As a child, I used to spend a lot of time with my maternal grandparents, Elisabetha and Viktor Haas, both 6th generation Volga Germans. After school I was hurrying home to them, scenting Grandma Lisa’s homemade German crumb cake countless times as soon as I reached the porch. Despite having had a harsh life for many years – surviving deportation from their Volga homeland to Siberia in 1941, years of famine and forced labor, and the loss of two children – my grandparents somehow managed to remain kind and lighthearted, still having so much love and attention to give to all of their family members, and especially their then youngest granddaughter.
Apart from all the bad they had to live through, my grandparents never forgot all the good that had happened to them, and loved to share memories of their life before deportation. My grandmother’s eyes always lit up when she recalled how she and my grandfather met for the first time while her family stayed with relatives near Moscow.
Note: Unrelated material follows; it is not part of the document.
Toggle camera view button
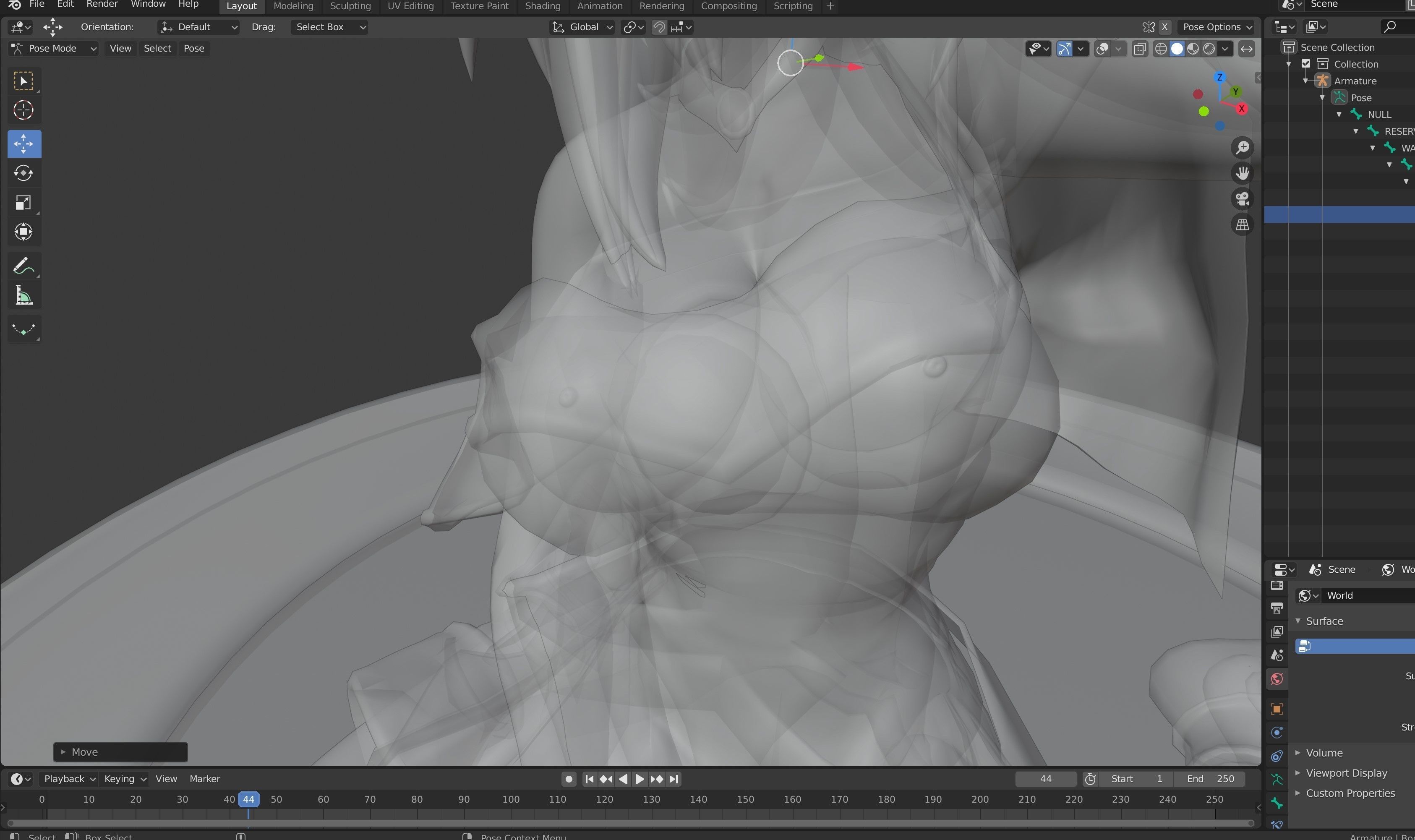The image size is (1415, 840). point(1242,199)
When my grandparents met for the first time, my grandfather mistook my grandmother for a Russian and openly exclaimed in German that she was the most beautiful girl he had ever seen, and that if she was a German, he would instantly propose. My grandmother pretended she did not understand a word he said, but when my grandfather found out who she was, he really did propose! And even though my grandmother turned down that first proposal, he was head over heels and started courting her until he won her over.